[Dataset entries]
++++++++++

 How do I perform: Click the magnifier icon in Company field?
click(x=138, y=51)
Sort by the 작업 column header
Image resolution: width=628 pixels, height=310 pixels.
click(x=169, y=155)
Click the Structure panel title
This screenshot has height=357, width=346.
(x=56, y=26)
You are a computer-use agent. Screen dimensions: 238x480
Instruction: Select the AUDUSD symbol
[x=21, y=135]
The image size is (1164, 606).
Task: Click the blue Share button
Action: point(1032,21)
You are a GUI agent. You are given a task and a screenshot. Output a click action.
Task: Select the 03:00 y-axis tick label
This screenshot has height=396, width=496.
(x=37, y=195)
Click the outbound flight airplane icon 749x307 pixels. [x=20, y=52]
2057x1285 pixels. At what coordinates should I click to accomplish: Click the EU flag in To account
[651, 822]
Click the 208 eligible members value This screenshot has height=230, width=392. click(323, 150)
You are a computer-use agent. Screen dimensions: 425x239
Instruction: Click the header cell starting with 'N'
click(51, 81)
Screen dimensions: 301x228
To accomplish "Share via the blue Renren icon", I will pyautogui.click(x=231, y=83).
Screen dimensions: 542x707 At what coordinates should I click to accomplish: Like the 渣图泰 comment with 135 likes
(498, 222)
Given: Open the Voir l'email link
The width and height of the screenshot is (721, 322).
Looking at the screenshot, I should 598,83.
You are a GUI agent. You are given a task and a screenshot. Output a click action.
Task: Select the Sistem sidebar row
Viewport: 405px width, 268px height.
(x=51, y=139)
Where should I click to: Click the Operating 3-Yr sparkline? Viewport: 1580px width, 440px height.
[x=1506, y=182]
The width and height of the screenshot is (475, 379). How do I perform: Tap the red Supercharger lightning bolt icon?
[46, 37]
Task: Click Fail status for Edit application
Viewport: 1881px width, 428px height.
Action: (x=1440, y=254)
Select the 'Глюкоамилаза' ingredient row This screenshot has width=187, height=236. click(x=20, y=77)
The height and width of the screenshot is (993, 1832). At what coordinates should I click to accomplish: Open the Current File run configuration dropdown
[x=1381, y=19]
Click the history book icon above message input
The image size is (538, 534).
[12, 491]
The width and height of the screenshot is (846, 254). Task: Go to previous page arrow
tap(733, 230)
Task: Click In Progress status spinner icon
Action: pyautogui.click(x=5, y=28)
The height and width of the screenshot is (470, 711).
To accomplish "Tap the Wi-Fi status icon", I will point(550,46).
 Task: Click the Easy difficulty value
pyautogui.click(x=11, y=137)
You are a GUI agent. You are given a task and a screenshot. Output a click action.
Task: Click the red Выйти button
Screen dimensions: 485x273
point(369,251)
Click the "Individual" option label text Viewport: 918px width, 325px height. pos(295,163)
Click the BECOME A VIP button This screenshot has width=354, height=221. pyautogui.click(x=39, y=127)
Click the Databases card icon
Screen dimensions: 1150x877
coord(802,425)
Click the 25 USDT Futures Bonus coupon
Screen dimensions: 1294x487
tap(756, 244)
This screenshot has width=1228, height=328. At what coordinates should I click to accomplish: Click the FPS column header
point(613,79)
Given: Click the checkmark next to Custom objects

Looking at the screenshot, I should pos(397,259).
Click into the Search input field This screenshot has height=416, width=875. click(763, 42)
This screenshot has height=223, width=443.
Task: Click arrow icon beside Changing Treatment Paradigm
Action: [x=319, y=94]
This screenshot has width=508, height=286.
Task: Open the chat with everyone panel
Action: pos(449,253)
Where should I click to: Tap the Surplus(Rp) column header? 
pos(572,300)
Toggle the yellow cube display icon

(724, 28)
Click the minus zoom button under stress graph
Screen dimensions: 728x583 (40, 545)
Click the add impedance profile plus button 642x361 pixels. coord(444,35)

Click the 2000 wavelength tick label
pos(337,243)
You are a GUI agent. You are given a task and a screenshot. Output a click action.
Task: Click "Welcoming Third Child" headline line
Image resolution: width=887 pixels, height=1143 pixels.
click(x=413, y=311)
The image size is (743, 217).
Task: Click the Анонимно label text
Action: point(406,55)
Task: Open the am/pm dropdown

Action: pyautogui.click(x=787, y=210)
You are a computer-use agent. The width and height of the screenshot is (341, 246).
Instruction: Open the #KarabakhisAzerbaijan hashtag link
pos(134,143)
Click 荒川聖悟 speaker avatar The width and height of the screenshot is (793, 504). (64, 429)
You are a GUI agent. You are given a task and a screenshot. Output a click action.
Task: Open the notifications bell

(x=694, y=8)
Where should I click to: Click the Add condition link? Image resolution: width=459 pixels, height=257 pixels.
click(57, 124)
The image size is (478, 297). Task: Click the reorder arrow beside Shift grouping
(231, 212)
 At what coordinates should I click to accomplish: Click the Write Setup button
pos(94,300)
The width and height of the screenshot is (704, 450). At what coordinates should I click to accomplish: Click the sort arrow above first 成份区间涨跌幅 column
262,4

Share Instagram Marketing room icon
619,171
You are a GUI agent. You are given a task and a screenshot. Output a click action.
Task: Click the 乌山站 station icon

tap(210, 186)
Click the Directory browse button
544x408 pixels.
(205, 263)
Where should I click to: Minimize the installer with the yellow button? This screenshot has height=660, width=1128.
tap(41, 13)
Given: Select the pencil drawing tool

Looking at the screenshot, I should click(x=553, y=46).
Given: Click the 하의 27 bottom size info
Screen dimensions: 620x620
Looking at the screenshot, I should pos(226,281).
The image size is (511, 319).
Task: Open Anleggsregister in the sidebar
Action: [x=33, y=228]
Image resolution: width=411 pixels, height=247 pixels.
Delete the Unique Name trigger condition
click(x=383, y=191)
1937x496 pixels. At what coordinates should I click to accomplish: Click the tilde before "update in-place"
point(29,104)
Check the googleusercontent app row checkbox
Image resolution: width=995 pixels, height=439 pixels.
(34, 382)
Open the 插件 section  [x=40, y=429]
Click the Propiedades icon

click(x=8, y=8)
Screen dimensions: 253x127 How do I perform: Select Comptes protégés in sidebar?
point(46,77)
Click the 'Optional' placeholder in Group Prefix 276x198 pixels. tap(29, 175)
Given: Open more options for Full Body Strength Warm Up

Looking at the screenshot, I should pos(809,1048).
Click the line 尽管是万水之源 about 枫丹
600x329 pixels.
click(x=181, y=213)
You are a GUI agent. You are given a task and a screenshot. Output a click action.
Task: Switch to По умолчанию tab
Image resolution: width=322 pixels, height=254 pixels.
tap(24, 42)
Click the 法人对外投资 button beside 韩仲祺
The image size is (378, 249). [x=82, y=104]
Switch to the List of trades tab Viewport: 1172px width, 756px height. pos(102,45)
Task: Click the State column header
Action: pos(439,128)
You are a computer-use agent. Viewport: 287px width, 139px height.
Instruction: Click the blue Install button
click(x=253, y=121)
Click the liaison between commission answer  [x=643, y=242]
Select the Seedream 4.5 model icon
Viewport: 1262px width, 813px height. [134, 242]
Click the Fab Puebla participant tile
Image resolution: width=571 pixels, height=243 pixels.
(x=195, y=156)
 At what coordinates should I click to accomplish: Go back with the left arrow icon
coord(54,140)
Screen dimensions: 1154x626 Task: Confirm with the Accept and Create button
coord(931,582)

++++++++++

- WHAT YOU HAVE TO DO:
From the records above, copy every line that holds the word "will".

- WRITTEN SOLUTION:
To accomplish "Share via the blue Renren icon", I will pyautogui.click(x=231, y=83).
To accomplish "Tap the Wi-Fi status icon", I will point(550,46).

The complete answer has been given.